Word for word, output the data, with none of its pictures.

The records START

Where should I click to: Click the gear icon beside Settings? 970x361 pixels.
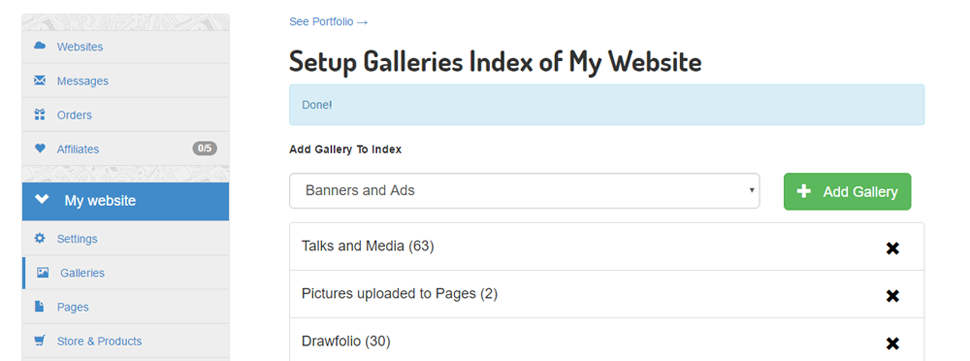click(x=40, y=238)
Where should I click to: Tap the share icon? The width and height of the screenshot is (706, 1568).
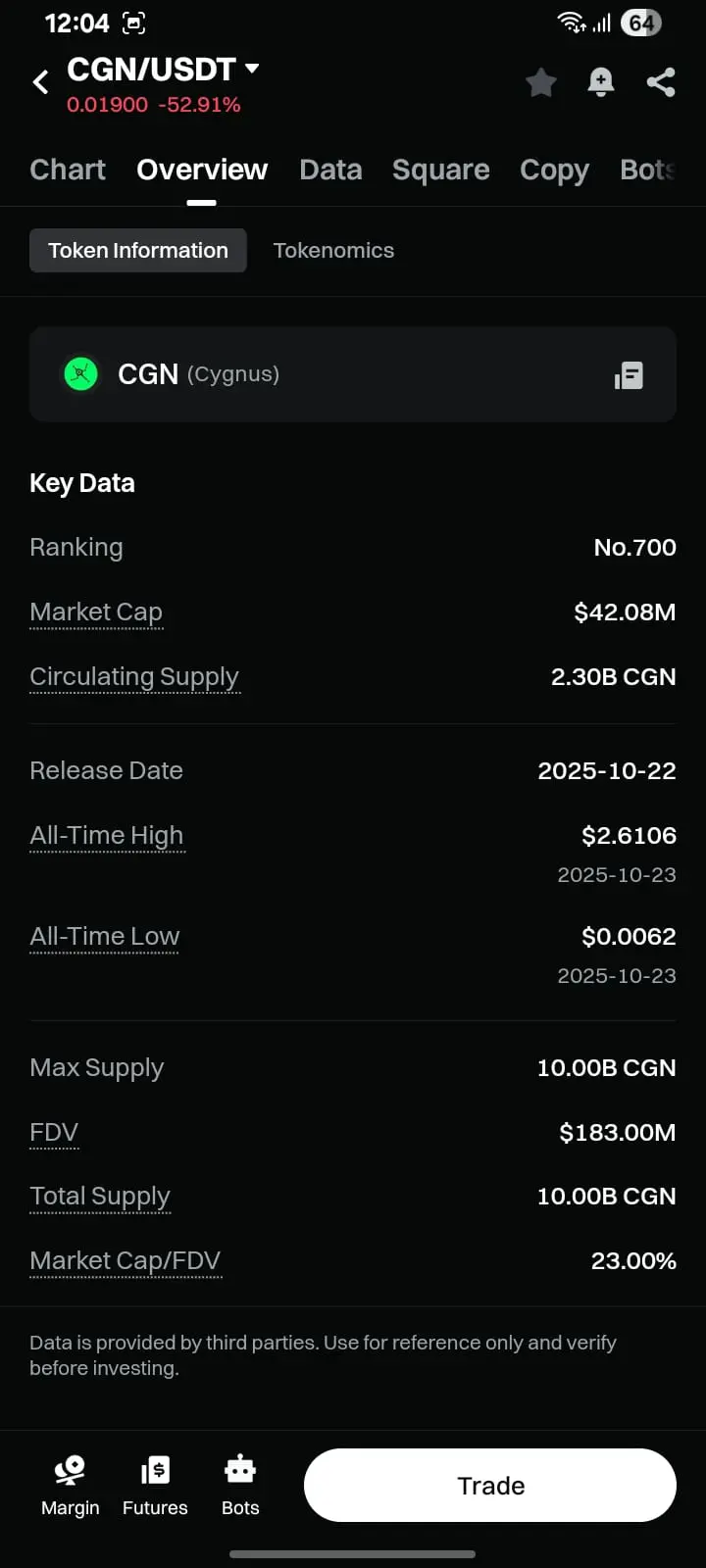(x=661, y=82)
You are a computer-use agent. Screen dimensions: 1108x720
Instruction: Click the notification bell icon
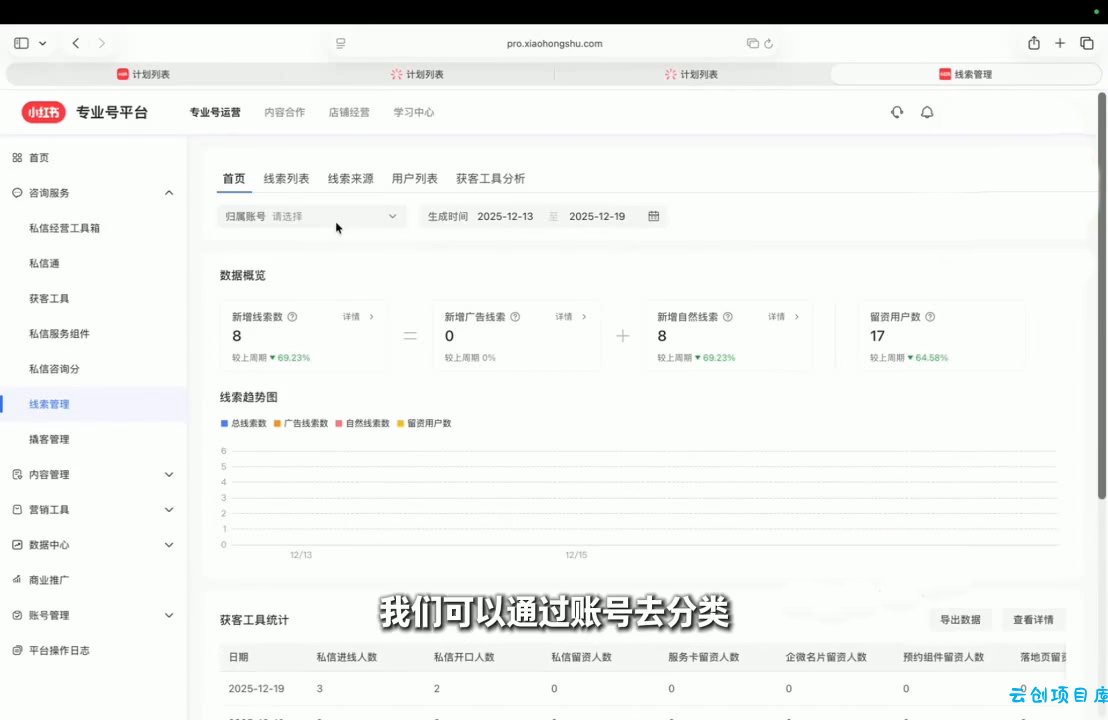(x=927, y=113)
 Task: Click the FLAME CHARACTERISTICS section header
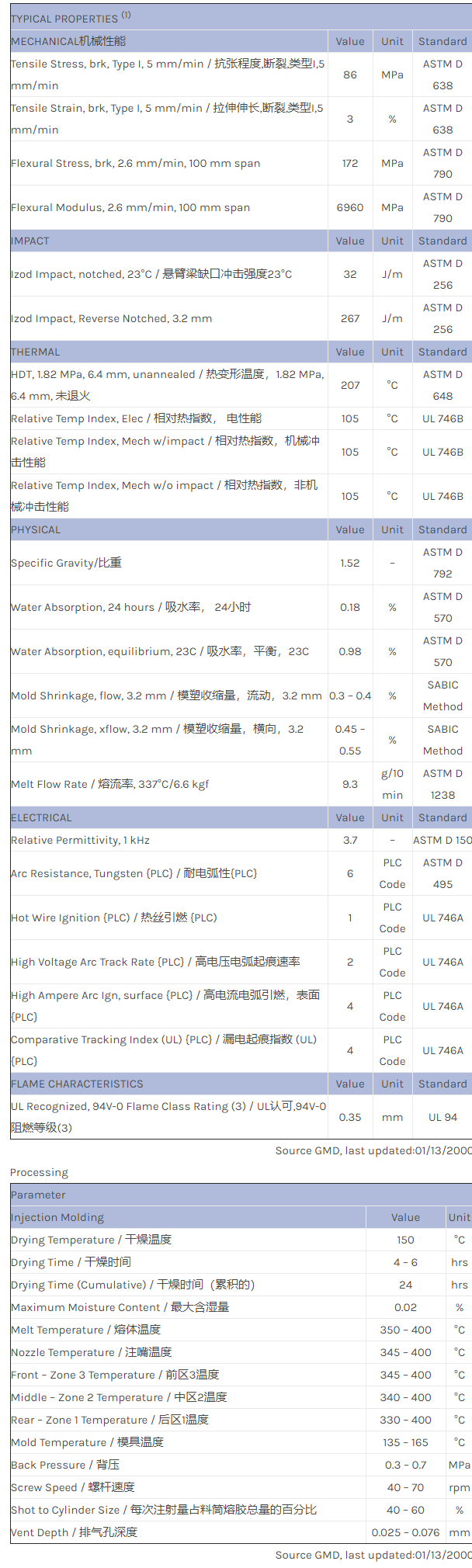(x=77, y=1084)
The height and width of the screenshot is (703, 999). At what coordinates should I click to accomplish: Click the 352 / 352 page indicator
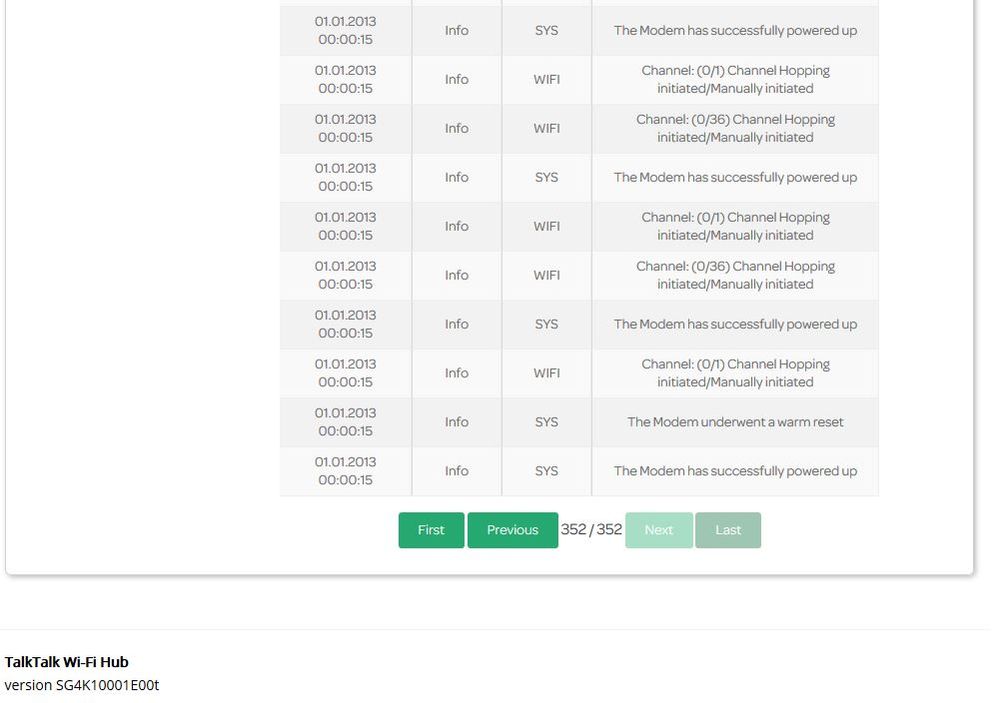[x=591, y=529]
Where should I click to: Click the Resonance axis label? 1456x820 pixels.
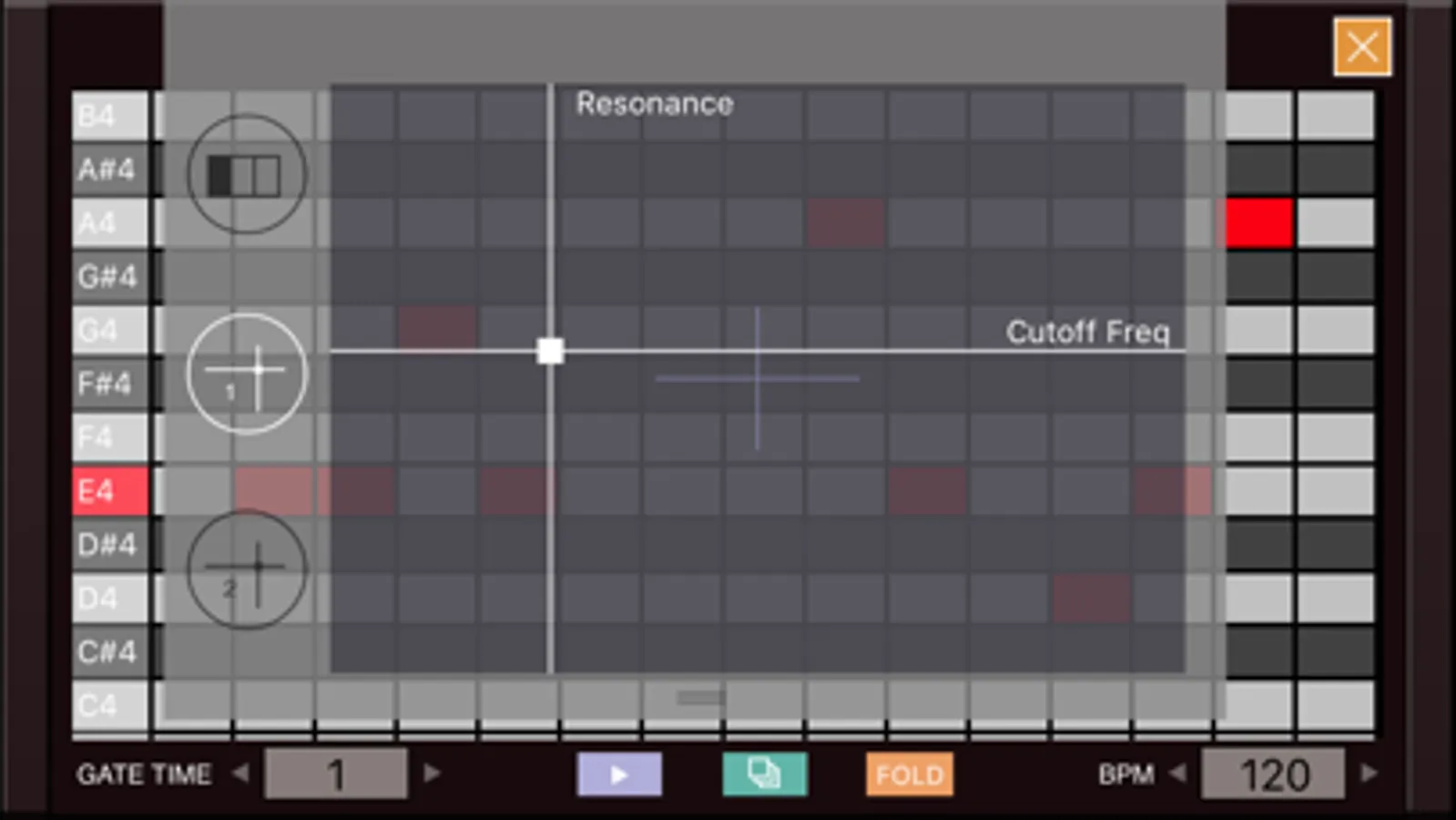coord(655,104)
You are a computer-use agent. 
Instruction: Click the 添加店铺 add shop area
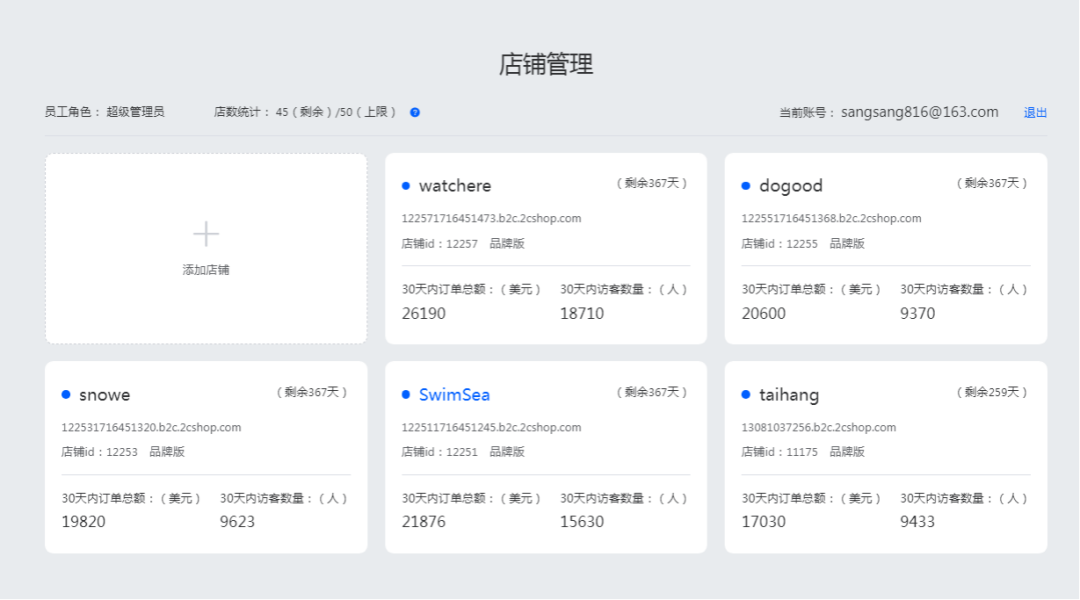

The records END

Your solution:
Where should I click to: Click the gear icon beside Settings? 970x361 pixels.
click(x=40, y=238)
Where should I click to: Tap the share icon? The width and height of the screenshot is (706, 1568).
(x=661, y=82)
You are a computer-use agent. Screen dimensions: 1108x720
Instruction: Click the notification bell icon
(x=927, y=113)
 Task: Click the FLAME CHARACTERISTICS section header
(x=77, y=1084)
The height and width of the screenshot is (703, 999). At what coordinates should I click to accomplish: Click the 352 / 352 page indicator
[x=591, y=529]
Where should I click to: Click the Resonance axis label? 1456x820 pixels.
coord(655,104)
You are a computer-use agent. 
Instruction: Click the 添加店铺 add shop area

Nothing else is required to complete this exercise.